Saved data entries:

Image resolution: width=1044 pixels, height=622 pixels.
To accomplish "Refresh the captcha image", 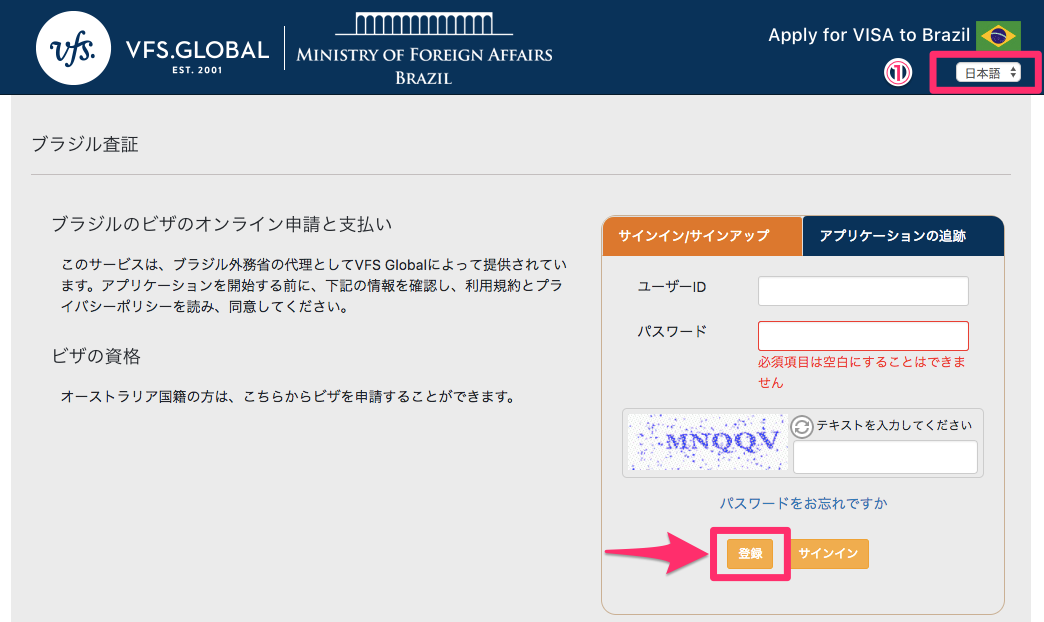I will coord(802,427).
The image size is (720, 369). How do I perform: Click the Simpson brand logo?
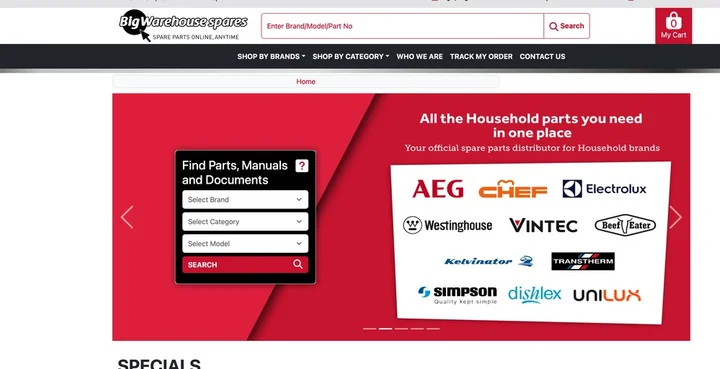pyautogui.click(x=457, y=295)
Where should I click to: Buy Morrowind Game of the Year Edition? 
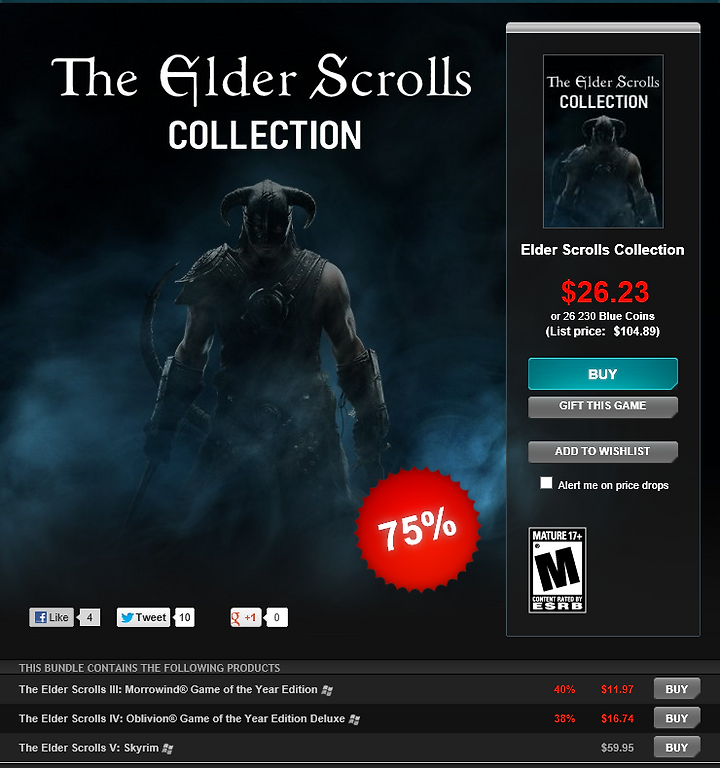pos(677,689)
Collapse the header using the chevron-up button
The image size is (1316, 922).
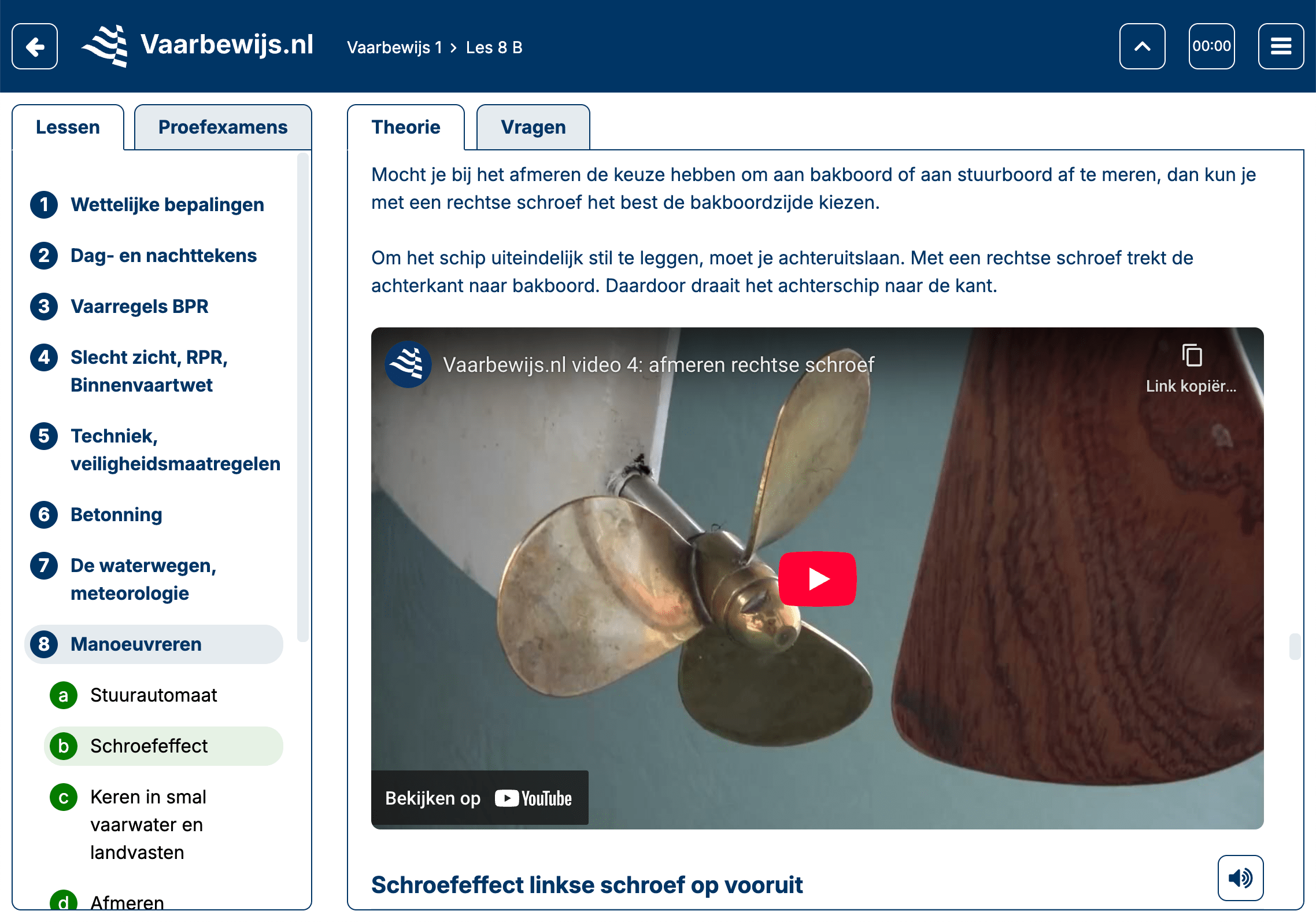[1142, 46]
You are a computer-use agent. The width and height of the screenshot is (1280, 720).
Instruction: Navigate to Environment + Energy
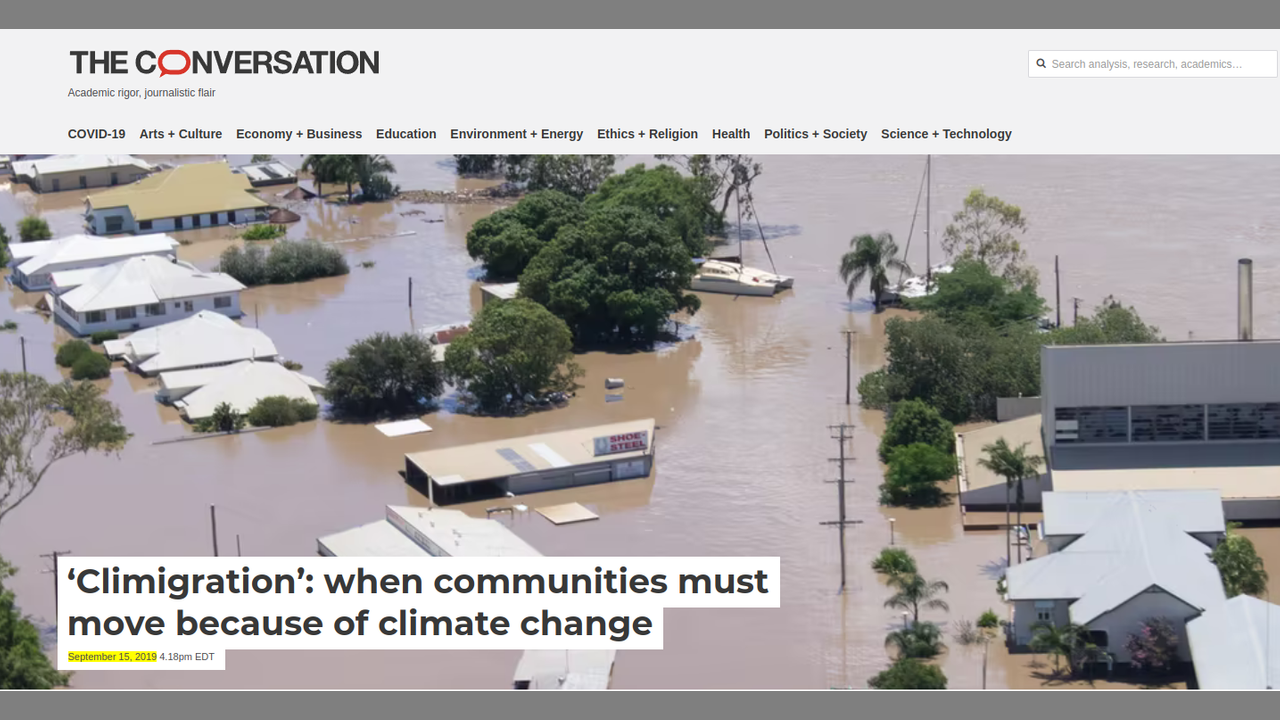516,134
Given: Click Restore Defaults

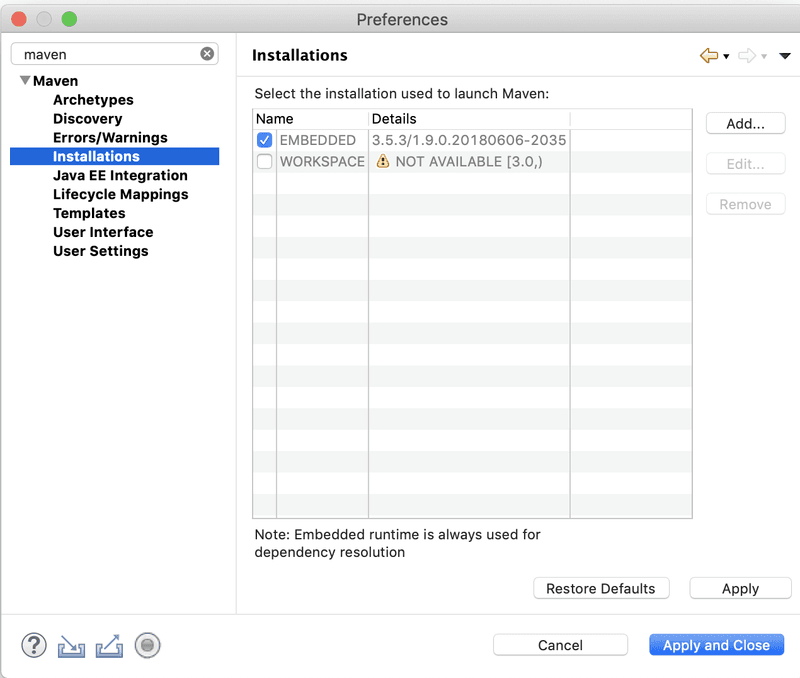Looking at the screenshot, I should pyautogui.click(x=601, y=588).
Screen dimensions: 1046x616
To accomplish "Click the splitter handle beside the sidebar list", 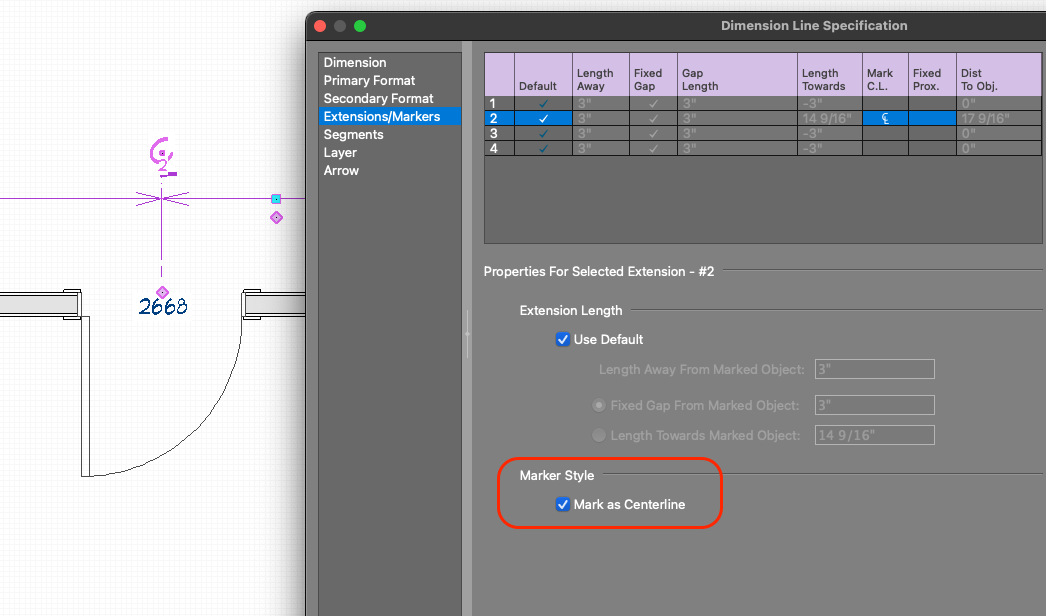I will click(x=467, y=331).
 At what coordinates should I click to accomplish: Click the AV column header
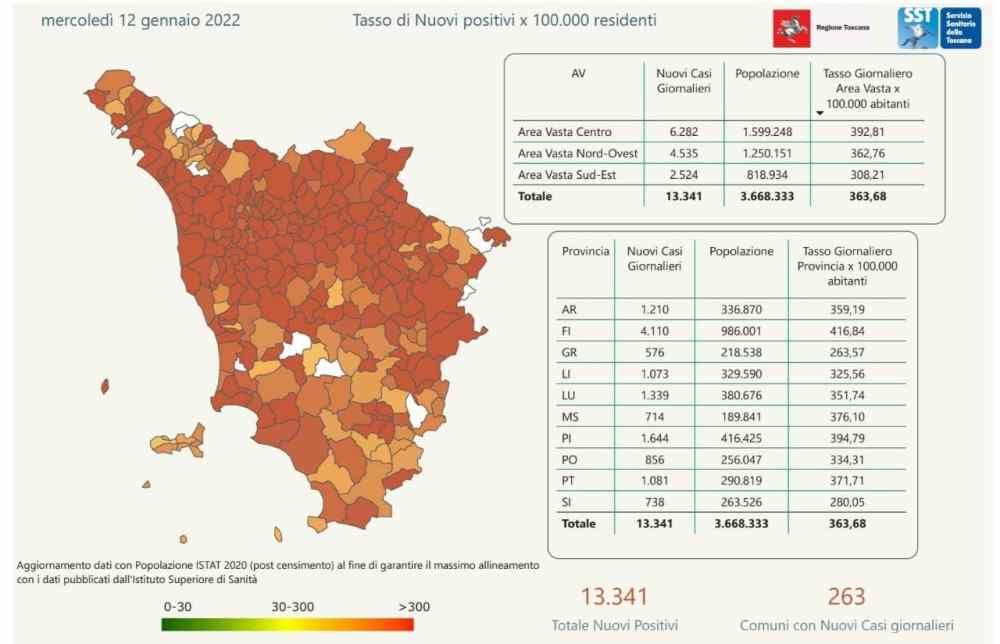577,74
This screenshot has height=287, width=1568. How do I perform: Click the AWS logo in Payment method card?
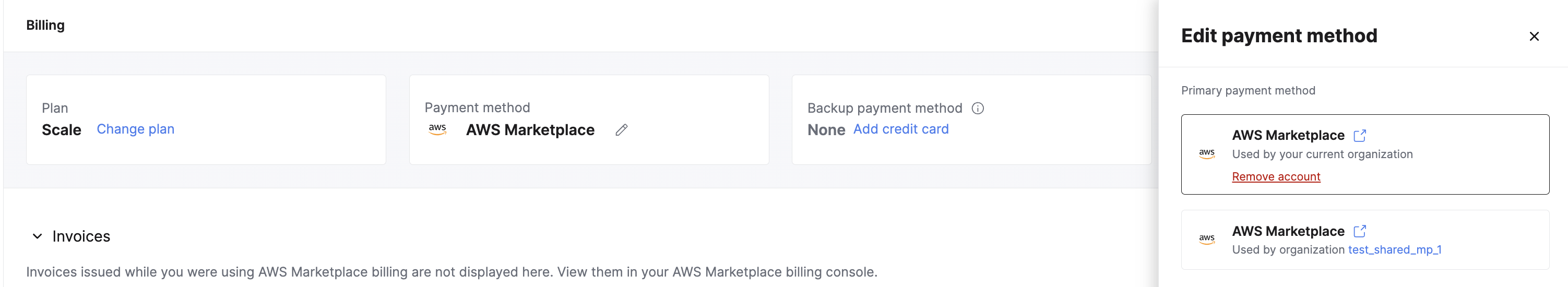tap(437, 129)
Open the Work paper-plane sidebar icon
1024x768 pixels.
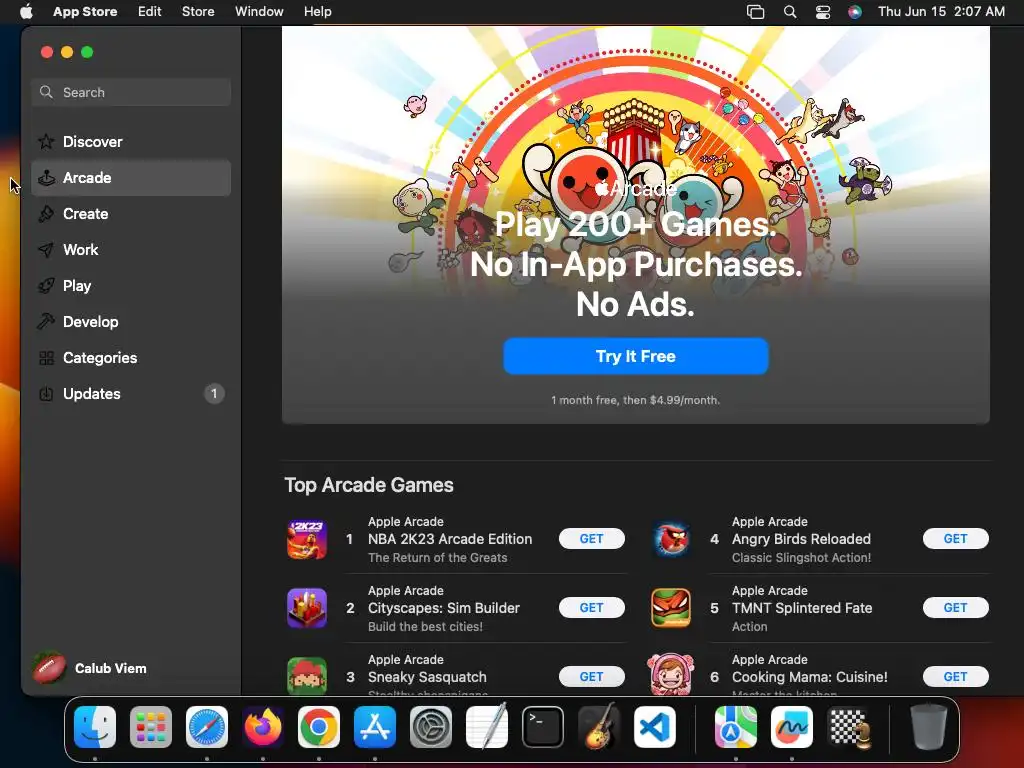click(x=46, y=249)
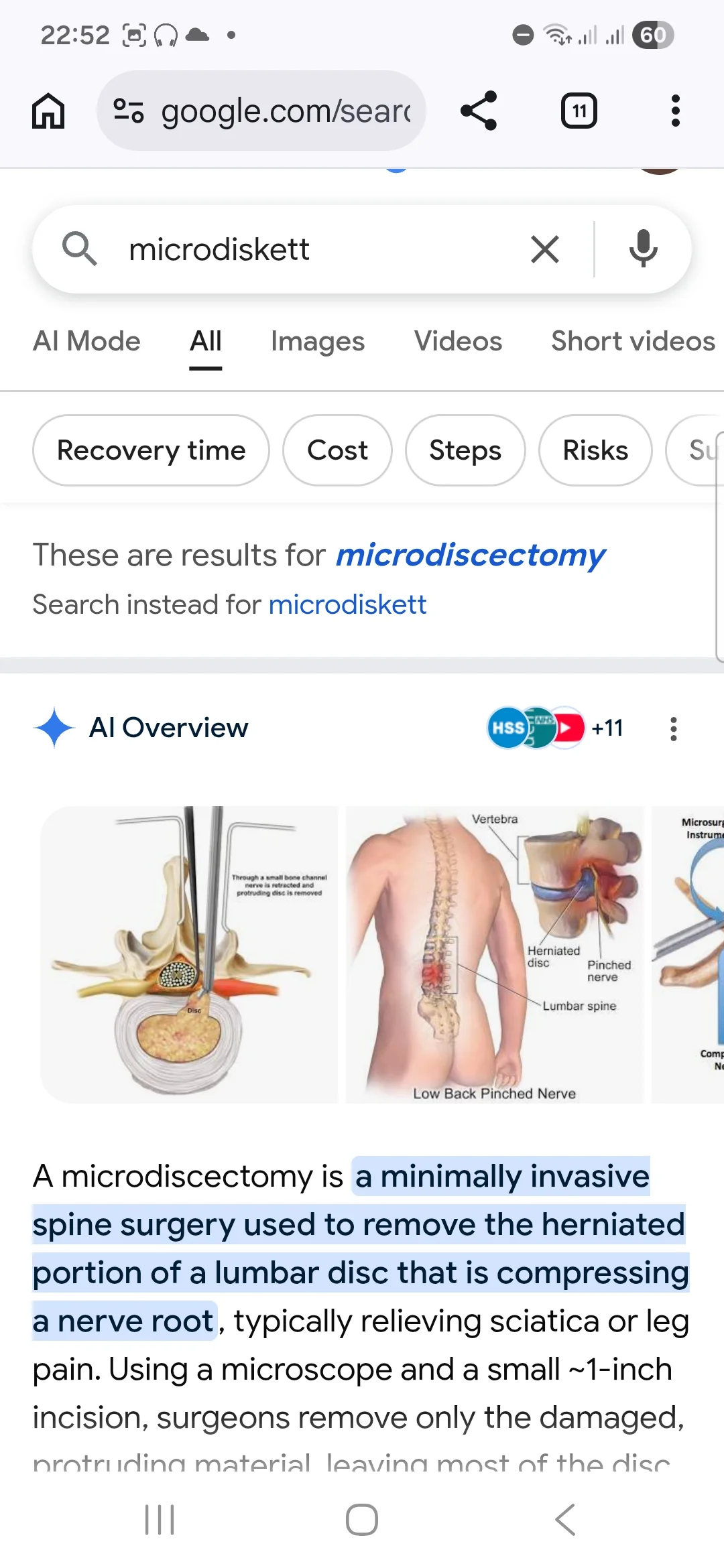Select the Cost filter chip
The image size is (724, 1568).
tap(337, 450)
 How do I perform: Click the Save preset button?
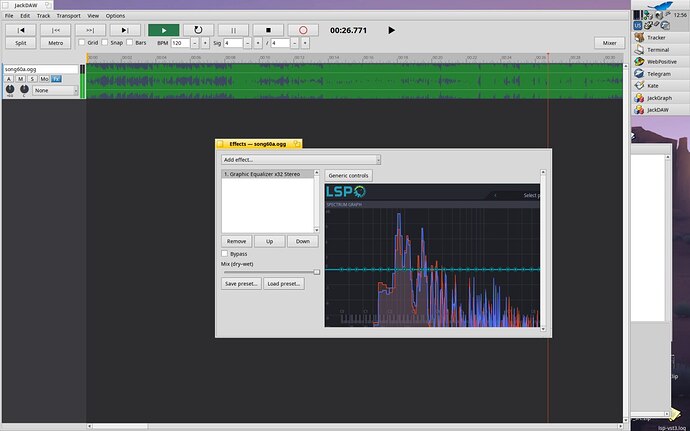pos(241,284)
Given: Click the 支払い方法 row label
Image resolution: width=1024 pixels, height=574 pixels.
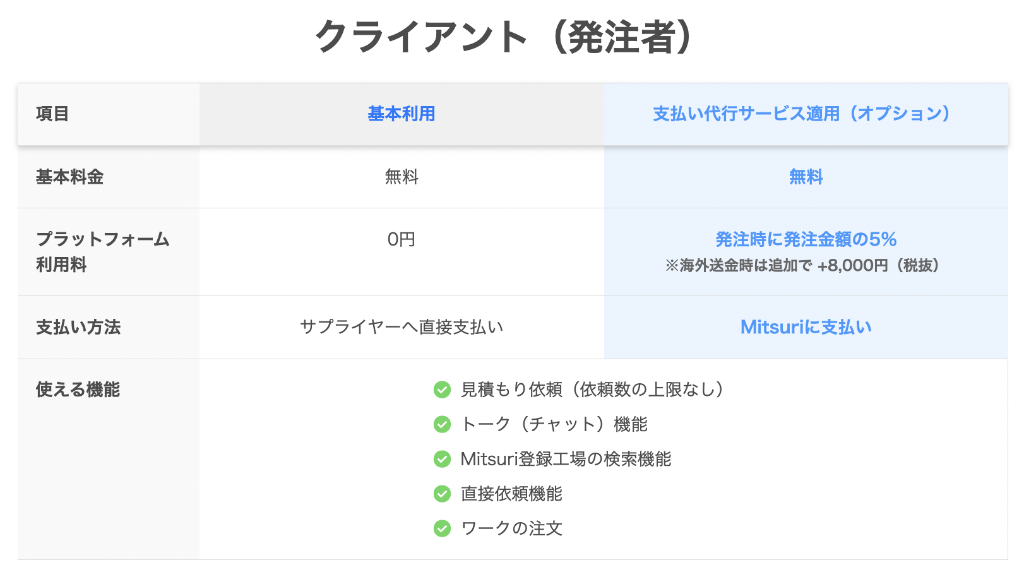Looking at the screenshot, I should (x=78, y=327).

Task requirements: Text only, no pictures: please print exactly the lines above from the line with "The image size is (720, 369)." up to and including the line with "Screen dimensions: 1046x616", and nothing else.

Result of this task:
The image size is (720, 369). How do I perform: Click the Simpson brand logo?
pyautogui.click(x=457, y=295)
Where should I click to: Buy Morrowind Game of the Year Edition? 
pos(677,689)
Collapse the header using the chevron-up button
The image size is (1316, 922).
[1142, 46]
You are a computer-use agent. The width and height of the screenshot is (1280, 720).
Instruction: Navigate to Environment + Energy
516,134
Given: Click Restore Defaults

Looking at the screenshot, I should pyautogui.click(x=601, y=588).
Screen dimensions: 1046x616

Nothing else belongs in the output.